Prosegui il brano riportato qui sotto sull'indennizzo offerto da Schmidheiny alle vittime dell'amianto, cominciando subito dopo la sua ultima frase.

··· Estratto della fonte

Invece, anche se a fatica, la giovane Piera Canotto rifiuterà: “Capisco che vi sia gente preoccupata per i tempi della giustizia, o che semplicemente vuole chiudere questa vicenda dopo tanti anni di dolore e sofferenza. Ma poi ho pensato che mio padre – operato e morto per il cancro d’amianto sette anni fa – non ha prezzo”.

I responsabili della Camera del Lavoro non lo negano: la maggioranza degli interessati è pronta ad accettare l’indennizzo e a ritirarsi dal processo.

…e divide il fronte delle vittime

“Quella di Schmidheiny è una mossa strategica, che cerca di indebolire il fronte dell’accusa, perché in questo processo anche i numeri pesano. Questo processo è osservato da tutto il mondo, perché nei prossimi anni l’amianto ucciderà altre centinaia di migliaia di persone in vari continenti,” sostiene Vincenzo Bonetto, della CGIL.

“È evidente un altro fatto: la ‘solidarietà’ di cui parla il miliardario svizzero è assai tardiva, visto che giunge solo alla vigilia del processo e già per questo motivo non è credibile. Inoltre, punta sul fatto che viviamo una forte crisi economica: anche tra i famigliari delle vittime c’è chi ha perso il lavoro, nella regione ben 90 aziende hanno sospeso l’attività e messo i lavoratori in cassa integrazione”.

······
··· Dati forniti

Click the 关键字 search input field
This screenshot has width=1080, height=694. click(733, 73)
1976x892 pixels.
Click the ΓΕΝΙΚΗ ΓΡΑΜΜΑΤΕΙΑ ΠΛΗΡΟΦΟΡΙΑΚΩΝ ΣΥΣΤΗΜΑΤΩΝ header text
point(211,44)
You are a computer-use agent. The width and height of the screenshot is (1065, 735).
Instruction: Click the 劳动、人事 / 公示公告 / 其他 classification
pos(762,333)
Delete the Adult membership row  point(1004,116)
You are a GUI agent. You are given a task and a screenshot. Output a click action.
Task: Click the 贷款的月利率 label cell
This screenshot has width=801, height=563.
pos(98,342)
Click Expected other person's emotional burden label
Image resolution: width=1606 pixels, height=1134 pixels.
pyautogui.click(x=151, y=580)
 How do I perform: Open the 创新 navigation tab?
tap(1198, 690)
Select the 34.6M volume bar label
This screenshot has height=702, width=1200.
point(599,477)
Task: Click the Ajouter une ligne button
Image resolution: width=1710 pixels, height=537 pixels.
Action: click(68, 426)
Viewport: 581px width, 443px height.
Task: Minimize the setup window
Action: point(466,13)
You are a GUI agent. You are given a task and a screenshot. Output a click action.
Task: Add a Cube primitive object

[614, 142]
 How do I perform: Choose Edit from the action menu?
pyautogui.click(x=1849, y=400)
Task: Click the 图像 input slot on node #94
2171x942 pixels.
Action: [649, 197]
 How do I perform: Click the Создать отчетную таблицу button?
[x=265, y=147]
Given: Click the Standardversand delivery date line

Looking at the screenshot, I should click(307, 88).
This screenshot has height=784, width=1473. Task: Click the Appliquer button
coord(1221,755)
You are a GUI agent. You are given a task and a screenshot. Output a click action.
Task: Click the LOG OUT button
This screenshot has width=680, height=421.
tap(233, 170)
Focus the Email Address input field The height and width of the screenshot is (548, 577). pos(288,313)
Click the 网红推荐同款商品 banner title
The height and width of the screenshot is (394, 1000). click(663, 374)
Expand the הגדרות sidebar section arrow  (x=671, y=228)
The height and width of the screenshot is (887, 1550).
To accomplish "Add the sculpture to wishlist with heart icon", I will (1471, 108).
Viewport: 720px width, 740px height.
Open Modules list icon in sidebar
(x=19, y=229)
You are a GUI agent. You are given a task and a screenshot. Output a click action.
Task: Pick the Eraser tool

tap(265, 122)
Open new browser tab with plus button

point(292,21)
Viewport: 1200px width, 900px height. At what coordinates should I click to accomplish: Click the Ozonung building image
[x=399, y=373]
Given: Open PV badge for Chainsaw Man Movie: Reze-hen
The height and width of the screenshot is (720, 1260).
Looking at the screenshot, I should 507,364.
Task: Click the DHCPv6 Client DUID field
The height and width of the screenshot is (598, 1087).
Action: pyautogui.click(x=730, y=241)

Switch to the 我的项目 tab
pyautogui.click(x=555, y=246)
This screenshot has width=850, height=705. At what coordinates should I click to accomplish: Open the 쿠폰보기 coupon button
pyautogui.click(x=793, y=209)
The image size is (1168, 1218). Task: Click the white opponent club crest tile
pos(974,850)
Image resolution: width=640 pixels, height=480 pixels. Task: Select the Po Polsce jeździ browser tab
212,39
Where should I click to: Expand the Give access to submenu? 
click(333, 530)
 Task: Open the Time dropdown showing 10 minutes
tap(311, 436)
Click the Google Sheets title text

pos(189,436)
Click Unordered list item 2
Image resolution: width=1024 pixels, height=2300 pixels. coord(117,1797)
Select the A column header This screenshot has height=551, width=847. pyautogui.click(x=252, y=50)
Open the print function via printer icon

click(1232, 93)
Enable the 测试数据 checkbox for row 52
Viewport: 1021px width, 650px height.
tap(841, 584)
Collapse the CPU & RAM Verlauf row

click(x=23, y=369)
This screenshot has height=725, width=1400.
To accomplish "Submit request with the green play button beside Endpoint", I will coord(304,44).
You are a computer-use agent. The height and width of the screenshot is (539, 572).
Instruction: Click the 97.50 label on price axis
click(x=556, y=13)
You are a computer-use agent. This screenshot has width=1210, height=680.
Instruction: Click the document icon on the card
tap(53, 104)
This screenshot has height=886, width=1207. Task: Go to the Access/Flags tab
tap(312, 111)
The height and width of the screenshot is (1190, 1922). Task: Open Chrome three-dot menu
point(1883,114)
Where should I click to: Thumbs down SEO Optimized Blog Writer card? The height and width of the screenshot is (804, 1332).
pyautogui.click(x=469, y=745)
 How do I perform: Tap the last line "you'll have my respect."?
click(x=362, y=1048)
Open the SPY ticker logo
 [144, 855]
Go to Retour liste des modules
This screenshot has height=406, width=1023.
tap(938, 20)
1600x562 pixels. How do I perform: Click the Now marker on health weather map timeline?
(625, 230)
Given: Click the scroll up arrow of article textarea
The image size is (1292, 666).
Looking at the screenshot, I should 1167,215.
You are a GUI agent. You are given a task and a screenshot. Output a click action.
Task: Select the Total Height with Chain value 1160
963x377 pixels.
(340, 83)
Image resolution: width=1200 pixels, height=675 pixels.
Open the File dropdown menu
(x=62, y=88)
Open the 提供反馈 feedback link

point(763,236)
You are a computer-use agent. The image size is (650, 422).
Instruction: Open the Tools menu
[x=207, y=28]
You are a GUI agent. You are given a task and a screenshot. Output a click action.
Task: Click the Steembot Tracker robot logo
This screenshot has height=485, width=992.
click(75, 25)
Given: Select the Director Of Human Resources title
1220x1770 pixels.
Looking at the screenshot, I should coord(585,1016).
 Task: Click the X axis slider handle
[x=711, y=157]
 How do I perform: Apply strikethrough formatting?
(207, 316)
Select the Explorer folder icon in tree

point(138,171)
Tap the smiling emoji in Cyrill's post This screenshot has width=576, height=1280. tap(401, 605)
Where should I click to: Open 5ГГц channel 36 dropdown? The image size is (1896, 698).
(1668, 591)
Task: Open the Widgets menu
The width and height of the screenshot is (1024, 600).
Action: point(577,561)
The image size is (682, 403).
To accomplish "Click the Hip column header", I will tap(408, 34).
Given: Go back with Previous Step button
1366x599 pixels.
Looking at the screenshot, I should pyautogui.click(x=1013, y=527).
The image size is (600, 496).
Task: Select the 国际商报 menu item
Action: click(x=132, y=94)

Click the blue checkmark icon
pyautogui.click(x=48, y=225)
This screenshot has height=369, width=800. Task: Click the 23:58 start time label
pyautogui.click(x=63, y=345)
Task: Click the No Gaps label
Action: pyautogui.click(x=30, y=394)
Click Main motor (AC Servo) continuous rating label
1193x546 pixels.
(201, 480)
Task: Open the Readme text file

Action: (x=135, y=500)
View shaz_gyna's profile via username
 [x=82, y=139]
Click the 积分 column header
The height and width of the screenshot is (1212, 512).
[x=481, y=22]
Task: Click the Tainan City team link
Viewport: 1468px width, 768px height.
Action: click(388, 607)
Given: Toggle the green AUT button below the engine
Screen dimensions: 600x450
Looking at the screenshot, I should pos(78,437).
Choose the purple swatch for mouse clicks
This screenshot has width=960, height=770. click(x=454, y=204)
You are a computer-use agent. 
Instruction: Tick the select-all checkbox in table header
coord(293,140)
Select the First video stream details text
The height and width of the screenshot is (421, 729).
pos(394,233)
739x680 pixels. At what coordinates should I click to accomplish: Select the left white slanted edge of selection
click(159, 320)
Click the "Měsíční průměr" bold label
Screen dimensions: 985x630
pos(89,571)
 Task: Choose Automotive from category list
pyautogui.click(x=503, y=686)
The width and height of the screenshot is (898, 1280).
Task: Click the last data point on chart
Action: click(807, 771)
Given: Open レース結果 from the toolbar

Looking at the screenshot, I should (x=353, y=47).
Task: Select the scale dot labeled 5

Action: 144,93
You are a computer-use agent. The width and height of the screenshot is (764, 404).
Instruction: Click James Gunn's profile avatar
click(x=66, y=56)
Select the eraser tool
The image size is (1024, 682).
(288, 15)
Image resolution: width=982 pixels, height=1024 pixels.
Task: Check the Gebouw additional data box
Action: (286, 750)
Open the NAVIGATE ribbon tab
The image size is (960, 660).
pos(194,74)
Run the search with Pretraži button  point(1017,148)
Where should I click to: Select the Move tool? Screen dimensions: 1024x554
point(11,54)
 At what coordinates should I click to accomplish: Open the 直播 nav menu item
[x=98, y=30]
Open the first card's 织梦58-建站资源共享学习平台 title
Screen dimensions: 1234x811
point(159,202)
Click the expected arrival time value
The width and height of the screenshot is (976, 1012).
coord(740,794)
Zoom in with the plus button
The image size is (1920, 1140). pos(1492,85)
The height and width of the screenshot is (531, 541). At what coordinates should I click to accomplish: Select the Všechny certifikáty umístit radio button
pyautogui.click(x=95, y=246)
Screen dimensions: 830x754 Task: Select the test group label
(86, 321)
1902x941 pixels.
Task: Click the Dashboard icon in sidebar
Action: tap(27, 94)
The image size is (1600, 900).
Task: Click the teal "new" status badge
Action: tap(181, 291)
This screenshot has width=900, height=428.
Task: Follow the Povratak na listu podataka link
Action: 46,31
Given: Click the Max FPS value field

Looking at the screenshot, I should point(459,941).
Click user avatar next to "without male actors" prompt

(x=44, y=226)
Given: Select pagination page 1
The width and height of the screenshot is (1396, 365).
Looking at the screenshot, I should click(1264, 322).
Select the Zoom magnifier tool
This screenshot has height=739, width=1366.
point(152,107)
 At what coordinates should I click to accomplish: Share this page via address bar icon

······

**Risposta:**
swissinfo, Aldo Sofia, Casal Monferrato

Si è aperta lunedì l’udienza preliminare del processo per le vittime dell’Eternit con la presentazione delle domande di costituzione di parte civile di numerosi enti pubblici, associazioni e di circa 500 persone fisiche. Per motivi logistici la presentazione delle domande è stata suddivisa fra lunedì e mercoledì.

Per questo processo sono state allestite tre maxi aule che possono contenere fino a 1200 persone provenienti da tutte le aree dove l’Eternit aveva stabilimenti, Casale Monferrato e Cavagnolo in Piemonte, Emilia Romagna, e Bagnoli in Campania.

Molti gli striscioni che sono stati srotolati di fronte al tribunale tra cui uno con la scritta “Via l’amianto”, un altro con la scritta “Giustizia” e, quello dell’associazione famigliari delle vittime che recita “Eternit: fermiamo la strage”.

Disastro doloso e omissione volontaria di cautele contro le malattie professionali: con queste accuse la Procura di Torino ha concluso nell’ottobre del 2008 la sua inchiesta sulla serie di decessi provocati dall’amianto negli stabilimenti di Eternit S.p.A, Genova, a Cavagnolo (Torino), Casale Monferrato (Alessandria), Bagnoli (Napoli), Rubiera (Reggio Emilia).

Il pubblico ministero Raffaele Guariniello ha chiesto di processare i due ex azionisti di maggioranza degli stabilimenti italiani di Eternit: l’imprenditore elvetico Stephan Schmidheiny e il belga Jean Louis Marie Ghislain De Cartier. Secondo Guariniello i due conoscevano la portata del problema, ma non hanno preso provvedimenti adeguati.

Secondo l’atto d’accusa, la Eternit faceva infatti distribuire dai propri dipendenti una parte dei propri manufatti, senza però fornire informazioni sulla pericolosità dei materiali. Migliaia di persone hanno quindi subito per decenni «un’esposizione incontrollata e continua» alle sostanze nocive.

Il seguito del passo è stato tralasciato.